Amagan más violencia tras brutal asesinato

* Familiares de joven que murió a consecuencia de dos machetazos y dos disparos advierten que harán justicia ellos mismos

Orlando Barrios

José Luis Flores Salinas se rindió ante la muerte en el Hospital “Lenín Fonseca”, tras recibir dos machetazos en la cabeza y dos disparos de arma “hechiza” en el abdomen, a manos de los temidos hermanos Aburto y un tercer elemento, respectivamente, quienes empacaron sus pertenencias y abandonaron su hogar, situado en Ciudadela San Martín, del municipio de Tipitapa.
El informe policial del Distrito Ocho indica que el hecho sangriento que enluta a una humilde familia se registró el sábado a las nueve y media de la noche, cuando el infortunado, quien ingería licor en su vivienda junto a unos amigos, salió del inmueble a petición de sus agresores.
Llegaron con cuñado de la víctima
“Salí, que te vamos a matar”, advirtieron desde la calle los sujetos Álvaro Antonio Aburto Bejarano, de 23 años; Yáder Antonio Dávila Bejarano, de 19, cuñado de la víctima; Julio César Aburto Bejarano, de 18 años, y dos elementos más, entre ellos, un tal Oscar.
La víctima, de 21 años, salió a la vía pública para responder a las amenazas, pero se originó una trifulca y Yáder Antonio asestó los machetazos en la cabeza que redujeron a José Luis, quien en el alboroto también recibió dos disparos en el abdomen.
Los familiares del muchacho lo trasladaron al hospitalito de Tipitapa, pero fue remitido al Hospital “Lenín Fonseca”, debido a su gravedad.
Cabe señalar que Álvaro Antonio y Julio César resultaron lesionados, pero en el informe policial no precisa qué partes del cuerpo.
Los familiares del ahora fallecido, entre sollozos, pidieron desesperados ayuda a los medios para que la muerte de José Luis no quedara impune, pues de lo contrario van a hacer justicia con sus propias manos.
“Ayúdennos, por favor.
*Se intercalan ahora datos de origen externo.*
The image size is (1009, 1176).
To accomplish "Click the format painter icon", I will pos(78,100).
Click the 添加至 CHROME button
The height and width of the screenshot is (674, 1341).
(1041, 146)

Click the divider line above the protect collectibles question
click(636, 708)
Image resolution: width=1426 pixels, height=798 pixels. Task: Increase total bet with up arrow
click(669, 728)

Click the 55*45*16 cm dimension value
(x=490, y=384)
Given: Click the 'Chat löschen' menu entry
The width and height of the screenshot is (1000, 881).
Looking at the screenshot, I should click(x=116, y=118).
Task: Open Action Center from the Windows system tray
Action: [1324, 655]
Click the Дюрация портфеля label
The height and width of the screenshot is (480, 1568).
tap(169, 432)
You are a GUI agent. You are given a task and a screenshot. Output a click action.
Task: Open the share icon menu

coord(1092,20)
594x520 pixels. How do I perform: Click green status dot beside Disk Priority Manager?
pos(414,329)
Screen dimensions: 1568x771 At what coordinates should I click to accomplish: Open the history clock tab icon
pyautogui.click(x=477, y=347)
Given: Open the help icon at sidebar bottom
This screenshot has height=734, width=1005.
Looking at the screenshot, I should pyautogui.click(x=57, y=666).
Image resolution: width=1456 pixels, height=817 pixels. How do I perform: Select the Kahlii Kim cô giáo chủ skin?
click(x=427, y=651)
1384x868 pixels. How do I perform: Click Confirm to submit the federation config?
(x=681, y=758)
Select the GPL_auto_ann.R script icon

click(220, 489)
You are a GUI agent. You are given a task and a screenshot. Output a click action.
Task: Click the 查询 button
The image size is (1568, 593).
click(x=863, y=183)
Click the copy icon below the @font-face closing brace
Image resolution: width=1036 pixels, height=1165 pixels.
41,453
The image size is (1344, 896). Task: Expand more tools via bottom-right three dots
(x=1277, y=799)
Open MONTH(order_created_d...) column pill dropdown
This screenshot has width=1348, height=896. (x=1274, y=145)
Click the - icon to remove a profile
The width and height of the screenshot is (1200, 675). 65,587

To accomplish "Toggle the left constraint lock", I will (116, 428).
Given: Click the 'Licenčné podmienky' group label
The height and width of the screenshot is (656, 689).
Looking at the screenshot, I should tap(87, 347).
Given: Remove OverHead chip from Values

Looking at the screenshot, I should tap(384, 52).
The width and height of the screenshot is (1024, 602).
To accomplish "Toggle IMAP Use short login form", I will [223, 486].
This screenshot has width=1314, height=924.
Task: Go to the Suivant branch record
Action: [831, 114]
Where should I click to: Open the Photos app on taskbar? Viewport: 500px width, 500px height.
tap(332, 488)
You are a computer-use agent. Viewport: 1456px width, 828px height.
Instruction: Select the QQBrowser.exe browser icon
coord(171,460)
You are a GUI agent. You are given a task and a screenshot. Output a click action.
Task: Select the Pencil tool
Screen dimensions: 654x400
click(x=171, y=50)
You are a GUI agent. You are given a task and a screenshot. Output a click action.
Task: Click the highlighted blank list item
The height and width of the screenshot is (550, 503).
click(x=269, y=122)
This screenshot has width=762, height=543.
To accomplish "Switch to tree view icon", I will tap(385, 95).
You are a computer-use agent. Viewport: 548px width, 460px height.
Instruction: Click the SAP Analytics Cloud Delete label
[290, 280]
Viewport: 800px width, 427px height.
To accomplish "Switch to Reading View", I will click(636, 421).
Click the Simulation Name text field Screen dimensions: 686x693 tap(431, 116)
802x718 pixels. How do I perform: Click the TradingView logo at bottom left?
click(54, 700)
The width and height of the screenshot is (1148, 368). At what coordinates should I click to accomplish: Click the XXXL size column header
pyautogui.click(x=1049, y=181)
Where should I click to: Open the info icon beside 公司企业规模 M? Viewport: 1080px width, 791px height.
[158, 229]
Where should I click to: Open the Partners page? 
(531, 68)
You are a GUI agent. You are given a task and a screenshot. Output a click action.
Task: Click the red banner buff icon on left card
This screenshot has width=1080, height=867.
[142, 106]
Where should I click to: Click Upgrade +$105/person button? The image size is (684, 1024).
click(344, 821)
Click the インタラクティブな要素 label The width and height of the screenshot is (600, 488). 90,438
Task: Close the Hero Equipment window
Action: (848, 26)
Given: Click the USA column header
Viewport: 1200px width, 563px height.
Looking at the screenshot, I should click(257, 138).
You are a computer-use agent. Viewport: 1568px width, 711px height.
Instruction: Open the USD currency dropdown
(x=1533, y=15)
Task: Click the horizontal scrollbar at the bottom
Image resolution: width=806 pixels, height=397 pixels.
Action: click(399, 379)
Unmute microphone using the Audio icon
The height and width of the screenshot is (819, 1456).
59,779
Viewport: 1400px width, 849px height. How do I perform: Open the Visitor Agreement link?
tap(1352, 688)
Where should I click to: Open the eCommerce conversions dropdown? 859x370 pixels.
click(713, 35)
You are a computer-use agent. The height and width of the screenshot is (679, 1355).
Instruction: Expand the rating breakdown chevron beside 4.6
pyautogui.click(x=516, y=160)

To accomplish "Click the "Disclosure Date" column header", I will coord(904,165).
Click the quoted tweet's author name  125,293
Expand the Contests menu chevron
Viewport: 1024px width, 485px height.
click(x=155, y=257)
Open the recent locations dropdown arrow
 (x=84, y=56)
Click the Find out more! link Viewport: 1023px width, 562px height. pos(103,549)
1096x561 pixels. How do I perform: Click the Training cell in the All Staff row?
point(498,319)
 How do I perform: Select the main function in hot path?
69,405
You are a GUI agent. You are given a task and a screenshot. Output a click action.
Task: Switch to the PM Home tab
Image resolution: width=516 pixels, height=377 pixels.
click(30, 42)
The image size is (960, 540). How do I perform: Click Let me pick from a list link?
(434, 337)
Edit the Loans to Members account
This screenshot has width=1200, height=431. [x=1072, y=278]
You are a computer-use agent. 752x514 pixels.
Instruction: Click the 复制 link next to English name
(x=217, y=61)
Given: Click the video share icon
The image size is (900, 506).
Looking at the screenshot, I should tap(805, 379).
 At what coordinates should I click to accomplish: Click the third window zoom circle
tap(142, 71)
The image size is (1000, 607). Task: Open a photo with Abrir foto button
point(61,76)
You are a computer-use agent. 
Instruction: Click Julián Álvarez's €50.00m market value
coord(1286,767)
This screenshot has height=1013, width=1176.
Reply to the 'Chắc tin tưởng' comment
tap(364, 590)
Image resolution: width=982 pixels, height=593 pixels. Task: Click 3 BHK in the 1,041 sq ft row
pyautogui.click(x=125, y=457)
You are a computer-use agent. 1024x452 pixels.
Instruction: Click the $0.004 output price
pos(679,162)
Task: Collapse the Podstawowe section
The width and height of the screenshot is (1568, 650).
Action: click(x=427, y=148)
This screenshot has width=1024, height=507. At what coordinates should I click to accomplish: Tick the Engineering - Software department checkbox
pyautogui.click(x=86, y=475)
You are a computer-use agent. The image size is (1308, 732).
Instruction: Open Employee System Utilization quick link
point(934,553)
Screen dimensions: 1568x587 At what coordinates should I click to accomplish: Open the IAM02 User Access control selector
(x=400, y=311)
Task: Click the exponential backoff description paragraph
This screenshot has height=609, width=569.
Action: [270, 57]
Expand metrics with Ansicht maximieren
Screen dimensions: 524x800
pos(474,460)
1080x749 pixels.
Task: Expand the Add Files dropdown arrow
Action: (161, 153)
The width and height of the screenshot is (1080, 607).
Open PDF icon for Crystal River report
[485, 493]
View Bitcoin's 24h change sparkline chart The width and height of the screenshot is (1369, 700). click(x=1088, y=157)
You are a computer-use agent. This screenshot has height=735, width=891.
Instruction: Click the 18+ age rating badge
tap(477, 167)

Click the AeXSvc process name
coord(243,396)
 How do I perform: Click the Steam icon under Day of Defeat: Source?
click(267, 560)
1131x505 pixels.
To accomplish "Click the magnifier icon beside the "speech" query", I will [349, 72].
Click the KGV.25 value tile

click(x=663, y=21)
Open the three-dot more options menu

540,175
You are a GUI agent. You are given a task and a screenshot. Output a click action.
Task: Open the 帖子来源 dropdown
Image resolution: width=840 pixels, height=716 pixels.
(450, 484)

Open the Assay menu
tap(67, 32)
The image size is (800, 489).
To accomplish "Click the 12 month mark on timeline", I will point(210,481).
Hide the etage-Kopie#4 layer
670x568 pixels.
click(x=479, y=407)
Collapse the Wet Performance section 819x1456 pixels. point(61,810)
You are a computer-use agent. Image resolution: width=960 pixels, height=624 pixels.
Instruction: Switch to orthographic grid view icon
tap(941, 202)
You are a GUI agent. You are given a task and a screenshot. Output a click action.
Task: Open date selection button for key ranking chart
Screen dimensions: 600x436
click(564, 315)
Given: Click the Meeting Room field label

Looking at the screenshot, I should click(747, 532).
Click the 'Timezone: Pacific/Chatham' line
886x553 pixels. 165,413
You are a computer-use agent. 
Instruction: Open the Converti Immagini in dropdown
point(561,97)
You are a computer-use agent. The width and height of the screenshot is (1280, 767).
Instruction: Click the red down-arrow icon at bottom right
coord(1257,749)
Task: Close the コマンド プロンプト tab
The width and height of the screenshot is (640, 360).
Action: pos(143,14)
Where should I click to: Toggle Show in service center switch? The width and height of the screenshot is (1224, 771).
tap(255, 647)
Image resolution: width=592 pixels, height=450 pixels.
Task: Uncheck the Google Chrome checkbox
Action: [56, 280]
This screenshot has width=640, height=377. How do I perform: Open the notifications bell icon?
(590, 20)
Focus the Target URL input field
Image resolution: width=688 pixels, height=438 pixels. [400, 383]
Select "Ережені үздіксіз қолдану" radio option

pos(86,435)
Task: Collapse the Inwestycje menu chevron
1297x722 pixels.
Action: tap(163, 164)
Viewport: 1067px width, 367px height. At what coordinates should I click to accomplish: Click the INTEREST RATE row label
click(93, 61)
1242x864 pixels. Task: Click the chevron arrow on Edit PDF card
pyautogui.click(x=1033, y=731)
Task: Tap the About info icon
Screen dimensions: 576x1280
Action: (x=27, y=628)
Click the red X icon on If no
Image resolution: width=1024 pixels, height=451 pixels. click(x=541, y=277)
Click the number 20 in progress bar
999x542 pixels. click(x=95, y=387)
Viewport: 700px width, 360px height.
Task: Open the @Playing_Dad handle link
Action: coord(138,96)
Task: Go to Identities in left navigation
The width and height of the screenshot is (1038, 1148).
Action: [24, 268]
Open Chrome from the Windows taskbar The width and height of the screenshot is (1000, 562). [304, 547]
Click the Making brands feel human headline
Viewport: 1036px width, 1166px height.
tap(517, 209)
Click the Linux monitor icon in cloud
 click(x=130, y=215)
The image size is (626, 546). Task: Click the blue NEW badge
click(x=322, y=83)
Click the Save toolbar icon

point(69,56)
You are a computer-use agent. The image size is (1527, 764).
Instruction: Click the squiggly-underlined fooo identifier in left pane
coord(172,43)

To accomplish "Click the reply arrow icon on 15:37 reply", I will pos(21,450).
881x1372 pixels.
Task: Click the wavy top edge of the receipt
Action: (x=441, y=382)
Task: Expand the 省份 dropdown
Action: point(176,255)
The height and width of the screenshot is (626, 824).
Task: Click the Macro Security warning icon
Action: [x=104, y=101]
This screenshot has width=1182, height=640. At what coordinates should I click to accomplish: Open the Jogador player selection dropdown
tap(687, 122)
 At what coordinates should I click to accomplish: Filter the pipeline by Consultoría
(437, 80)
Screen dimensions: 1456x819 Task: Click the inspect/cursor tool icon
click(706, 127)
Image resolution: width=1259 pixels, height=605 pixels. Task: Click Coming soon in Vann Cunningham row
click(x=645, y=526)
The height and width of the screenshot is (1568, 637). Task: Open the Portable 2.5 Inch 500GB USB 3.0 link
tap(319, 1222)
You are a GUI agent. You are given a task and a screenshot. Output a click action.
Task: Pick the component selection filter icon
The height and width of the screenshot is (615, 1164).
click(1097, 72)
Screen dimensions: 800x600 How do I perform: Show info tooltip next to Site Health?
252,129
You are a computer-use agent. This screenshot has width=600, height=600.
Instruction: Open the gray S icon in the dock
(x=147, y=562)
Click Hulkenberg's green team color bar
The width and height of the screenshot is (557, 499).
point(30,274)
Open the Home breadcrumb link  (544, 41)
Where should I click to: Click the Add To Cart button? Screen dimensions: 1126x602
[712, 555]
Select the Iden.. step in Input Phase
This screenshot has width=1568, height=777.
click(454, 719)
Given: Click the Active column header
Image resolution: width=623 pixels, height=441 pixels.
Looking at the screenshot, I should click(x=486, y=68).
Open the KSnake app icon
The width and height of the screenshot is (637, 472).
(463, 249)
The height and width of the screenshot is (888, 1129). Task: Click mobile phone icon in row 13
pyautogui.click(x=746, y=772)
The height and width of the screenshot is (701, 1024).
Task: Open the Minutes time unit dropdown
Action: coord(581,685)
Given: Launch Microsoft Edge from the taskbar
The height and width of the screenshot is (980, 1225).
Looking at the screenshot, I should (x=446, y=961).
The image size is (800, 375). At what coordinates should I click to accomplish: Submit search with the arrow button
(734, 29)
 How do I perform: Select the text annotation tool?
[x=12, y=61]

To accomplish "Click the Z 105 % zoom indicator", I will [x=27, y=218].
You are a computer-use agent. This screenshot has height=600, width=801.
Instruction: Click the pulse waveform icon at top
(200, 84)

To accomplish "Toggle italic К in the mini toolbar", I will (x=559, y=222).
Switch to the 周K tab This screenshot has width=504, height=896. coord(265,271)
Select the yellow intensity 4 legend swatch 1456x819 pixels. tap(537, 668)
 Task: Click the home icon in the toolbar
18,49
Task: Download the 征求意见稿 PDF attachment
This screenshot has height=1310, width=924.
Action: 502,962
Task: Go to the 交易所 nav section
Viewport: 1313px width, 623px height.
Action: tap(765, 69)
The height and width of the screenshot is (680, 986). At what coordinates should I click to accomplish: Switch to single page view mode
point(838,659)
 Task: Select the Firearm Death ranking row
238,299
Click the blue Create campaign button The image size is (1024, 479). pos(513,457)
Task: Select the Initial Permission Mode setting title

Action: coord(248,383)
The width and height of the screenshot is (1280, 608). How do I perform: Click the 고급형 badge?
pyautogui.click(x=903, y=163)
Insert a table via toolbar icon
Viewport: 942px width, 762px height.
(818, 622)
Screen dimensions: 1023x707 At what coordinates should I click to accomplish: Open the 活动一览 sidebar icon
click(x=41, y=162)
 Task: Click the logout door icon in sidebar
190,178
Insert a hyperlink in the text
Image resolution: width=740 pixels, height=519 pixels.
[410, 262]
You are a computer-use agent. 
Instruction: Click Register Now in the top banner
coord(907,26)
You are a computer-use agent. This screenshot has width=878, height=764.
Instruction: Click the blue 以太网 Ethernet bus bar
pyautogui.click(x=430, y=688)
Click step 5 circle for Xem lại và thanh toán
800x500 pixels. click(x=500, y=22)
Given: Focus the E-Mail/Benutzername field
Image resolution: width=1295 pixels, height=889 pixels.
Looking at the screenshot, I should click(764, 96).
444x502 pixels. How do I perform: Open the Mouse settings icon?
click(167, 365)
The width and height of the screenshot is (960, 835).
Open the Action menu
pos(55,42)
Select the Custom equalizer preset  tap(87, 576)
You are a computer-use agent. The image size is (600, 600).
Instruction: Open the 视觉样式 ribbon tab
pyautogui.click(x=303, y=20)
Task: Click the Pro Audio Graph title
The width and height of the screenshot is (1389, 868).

Pedimos que prevalezca la justicia, porque no han matado a un perro. Mi hijo me duele. Si le sacaron los sesos, un ojo lo llevaba brotado”, narró doña María Salinas, mamá del ahora difunto.
Crítica a la Policía
Refirió que los asesinos con tubos intentaron abrir las puertas y ventanas. Hasta amenazaron a su marido con un arma de fabricación rústica.
“Esa Policía no sirve, porque ese día vinieron a levantar casquillos y no hicieron nada para capturar a los asesinos, ellos se fugaron con su mamá con rumbo desconocido”, dijo acongojada la señora Salinas.
El muchacho deja un hijo en la orfandad y tenía entre dos o tres años de haberse retirado de una pandilla, pues ahora pertenecía a un equipo de fútbol, en un programa de prevención del delito que en ese lugar era impulsado por el oficial David Conde.
El hecho se registró en Ciudadela San Martín, de la parada de la Casa Verde, tres cuadras al norte y diez varas al este.